_Extracted records_
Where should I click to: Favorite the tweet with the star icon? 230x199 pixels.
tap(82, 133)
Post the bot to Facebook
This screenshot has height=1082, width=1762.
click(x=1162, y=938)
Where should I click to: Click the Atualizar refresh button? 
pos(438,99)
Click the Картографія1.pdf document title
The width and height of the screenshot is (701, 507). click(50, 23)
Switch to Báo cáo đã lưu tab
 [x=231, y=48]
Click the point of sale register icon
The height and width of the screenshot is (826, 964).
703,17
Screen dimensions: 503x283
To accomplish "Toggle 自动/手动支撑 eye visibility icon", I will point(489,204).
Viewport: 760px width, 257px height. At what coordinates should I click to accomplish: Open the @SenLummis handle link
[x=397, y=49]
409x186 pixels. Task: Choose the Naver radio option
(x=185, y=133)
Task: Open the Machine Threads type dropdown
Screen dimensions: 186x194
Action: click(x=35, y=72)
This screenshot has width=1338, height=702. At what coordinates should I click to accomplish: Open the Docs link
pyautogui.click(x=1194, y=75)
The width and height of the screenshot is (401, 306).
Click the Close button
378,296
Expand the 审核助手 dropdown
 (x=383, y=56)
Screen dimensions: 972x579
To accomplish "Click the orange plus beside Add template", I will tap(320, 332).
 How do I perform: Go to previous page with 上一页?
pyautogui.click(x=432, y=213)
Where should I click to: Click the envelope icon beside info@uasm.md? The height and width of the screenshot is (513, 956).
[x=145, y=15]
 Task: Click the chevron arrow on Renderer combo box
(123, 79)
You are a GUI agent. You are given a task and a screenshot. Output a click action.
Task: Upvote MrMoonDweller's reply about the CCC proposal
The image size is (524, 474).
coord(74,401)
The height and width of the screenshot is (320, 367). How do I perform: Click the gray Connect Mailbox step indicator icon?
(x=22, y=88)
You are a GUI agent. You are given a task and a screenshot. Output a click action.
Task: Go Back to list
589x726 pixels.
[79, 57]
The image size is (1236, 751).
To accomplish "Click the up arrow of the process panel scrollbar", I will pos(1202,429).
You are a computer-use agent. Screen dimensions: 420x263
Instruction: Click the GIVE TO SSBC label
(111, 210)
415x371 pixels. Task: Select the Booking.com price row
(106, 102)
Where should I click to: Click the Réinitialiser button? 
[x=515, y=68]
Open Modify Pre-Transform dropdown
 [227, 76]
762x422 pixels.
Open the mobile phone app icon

_Problem requirements_
The answer should be a single number giving how many lines in the records hold the word "point".

_Solution for this task_
2